(Dataset records)
- - - - - - -

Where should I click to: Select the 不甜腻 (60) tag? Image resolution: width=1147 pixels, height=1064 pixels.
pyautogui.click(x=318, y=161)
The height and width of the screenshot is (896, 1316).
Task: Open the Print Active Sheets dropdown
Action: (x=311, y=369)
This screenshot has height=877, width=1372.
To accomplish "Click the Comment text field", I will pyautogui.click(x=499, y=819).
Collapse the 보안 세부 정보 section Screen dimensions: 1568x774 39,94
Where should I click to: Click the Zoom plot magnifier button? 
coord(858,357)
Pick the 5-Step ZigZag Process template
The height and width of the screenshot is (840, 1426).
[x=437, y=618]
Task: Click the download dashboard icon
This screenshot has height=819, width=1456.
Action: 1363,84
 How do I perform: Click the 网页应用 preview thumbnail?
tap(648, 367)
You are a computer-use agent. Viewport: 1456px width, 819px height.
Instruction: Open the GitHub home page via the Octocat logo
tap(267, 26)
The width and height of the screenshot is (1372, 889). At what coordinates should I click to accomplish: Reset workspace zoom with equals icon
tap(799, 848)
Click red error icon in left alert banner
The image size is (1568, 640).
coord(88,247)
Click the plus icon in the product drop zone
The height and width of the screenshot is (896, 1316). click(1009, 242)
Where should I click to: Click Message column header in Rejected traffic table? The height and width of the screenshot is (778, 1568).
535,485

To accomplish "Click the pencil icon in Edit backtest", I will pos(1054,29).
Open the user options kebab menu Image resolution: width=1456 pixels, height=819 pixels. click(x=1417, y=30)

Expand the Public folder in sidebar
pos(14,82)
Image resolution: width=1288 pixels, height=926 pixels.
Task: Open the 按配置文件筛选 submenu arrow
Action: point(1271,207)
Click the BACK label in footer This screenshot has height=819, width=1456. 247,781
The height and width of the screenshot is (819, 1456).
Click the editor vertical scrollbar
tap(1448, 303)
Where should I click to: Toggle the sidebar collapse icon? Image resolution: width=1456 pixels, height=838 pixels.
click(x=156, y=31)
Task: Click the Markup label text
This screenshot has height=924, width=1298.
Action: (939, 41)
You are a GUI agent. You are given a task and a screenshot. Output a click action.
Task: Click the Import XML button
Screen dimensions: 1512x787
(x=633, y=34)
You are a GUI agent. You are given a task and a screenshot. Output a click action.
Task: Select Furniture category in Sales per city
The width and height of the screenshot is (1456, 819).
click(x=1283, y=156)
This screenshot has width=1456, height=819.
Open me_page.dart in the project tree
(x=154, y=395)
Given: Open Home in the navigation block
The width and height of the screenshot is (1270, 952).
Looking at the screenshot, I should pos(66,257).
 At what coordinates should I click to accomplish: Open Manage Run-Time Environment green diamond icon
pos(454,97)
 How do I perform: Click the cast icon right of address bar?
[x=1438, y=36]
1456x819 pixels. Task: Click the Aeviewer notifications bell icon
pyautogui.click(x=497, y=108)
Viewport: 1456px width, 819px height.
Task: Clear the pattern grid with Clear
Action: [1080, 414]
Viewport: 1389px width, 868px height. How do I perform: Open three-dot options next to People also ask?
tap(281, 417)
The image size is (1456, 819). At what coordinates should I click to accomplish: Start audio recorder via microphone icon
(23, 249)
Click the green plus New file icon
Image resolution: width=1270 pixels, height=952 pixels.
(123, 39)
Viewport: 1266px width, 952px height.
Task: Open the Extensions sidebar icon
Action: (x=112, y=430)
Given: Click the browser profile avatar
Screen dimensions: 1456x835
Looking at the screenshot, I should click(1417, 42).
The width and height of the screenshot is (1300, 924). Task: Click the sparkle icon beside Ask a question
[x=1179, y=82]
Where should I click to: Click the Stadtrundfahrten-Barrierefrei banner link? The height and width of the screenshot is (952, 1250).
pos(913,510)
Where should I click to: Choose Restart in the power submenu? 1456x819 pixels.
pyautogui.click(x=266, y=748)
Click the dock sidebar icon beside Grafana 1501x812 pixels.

- - - - - - -

▸ **TASK DETAILS**:
The data above should be reproduced in full, word for word.

▸ **EXERCISE RESPONSE**:
Where should I click to: Select the 不甜腻 (60) tag? Image resolution: width=1147 pixels, height=1064 pixels.
pyautogui.click(x=318, y=161)
The height and width of the screenshot is (896, 1316).
Task: Open the Print Active Sheets dropdown
Action: (x=311, y=369)
This screenshot has height=877, width=1372.
To accomplish "Click the Comment text field", I will pyautogui.click(x=499, y=819).
Collapse the 보안 세부 정보 section Screen dimensions: 1568x774 39,94
Where should I click to: Click the Zoom plot magnifier button? 
coord(858,357)
Pick the 5-Step ZigZag Process template
The height and width of the screenshot is (840, 1426).
[x=437, y=618]
Task: Click the download dashboard icon
This screenshot has height=819, width=1456.
Action: 1363,84
 How do I perform: Click the 网页应用 preview thumbnail?
tap(648, 367)
You are a computer-use agent. Viewport: 1456px width, 819px height.
Instruction: Open the GitHub home page via the Octocat logo
tap(267, 26)
The width and height of the screenshot is (1372, 889). At what coordinates should I click to accomplish: Reset workspace zoom with equals icon
tap(799, 848)
Click red error icon in left alert banner
The image size is (1568, 640).
coord(88,247)
Click the plus icon in the product drop zone
The height and width of the screenshot is (896, 1316). click(1009, 242)
Where should I click to: Click Message column header in Rejected traffic table? The height and width of the screenshot is (778, 1568).
535,485

To accomplish "Click the pencil icon in Edit backtest", I will pos(1054,29).
Open the user options kebab menu Image resolution: width=1456 pixels, height=819 pixels. click(x=1417, y=30)

Expand the Public folder in sidebar
pos(14,82)
Image resolution: width=1288 pixels, height=926 pixels.
Task: Open the 按配置文件筛选 submenu arrow
Action: point(1271,207)
Click the BACK label in footer This screenshot has height=819, width=1456. 247,781
The height and width of the screenshot is (819, 1456).
Click the editor vertical scrollbar
tap(1448, 303)
Where should I click to: Toggle the sidebar collapse icon? Image resolution: width=1456 pixels, height=838 pixels.
click(x=156, y=31)
Task: Click the Markup label text
This screenshot has height=924, width=1298.
Action: (939, 41)
You are a GUI agent. You are given a task and a screenshot. Output a click action.
Task: Click the Import XML button
Screen dimensions: 1512x787
(x=633, y=34)
You are a GUI agent. You are given a task and a screenshot. Output a click action.
Task: Select Furniture category in Sales per city
The width and height of the screenshot is (1456, 819).
click(x=1283, y=156)
This screenshot has width=1456, height=819.
Open me_page.dart in the project tree
(x=154, y=395)
Given: Open Home in the navigation block
The width and height of the screenshot is (1270, 952).
Looking at the screenshot, I should pos(66,257).
 At what coordinates should I click to accomplish: Open Manage Run-Time Environment green diamond icon
pos(454,97)
 How do I perform: Click the cast icon right of address bar?
[x=1438, y=36]
1456x819 pixels. Task: Click the Aeviewer notifications bell icon
pyautogui.click(x=497, y=108)
Viewport: 1456px width, 819px height.
Task: Clear the pattern grid with Clear
Action: [1080, 414]
Viewport: 1389px width, 868px height. How do I perform: Open three-dot options next to People also ask?
tap(281, 417)
The image size is (1456, 819). At what coordinates should I click to accomplish: Start audio recorder via microphone icon
(23, 249)
Click the green plus New file icon
Image resolution: width=1270 pixels, height=952 pixels.
(123, 39)
Viewport: 1266px width, 952px height.
Task: Open the Extensions sidebar icon
Action: (x=112, y=430)
Given: Click the browser profile avatar
Screen dimensions: 1456x835
Looking at the screenshot, I should click(1417, 42).
The width and height of the screenshot is (1300, 924). Task: Click the sparkle icon beside Ask a question
[x=1179, y=82]
Where should I click to: Click the Stadtrundfahrten-Barrierefrei banner link? The height and width of the screenshot is (952, 1250).
pos(913,510)
Where should I click to: Choose Restart in the power submenu? 1456x819 pixels.
pyautogui.click(x=266, y=748)
Click the dock sidebar icon beside Grafana 1501x812 pixels.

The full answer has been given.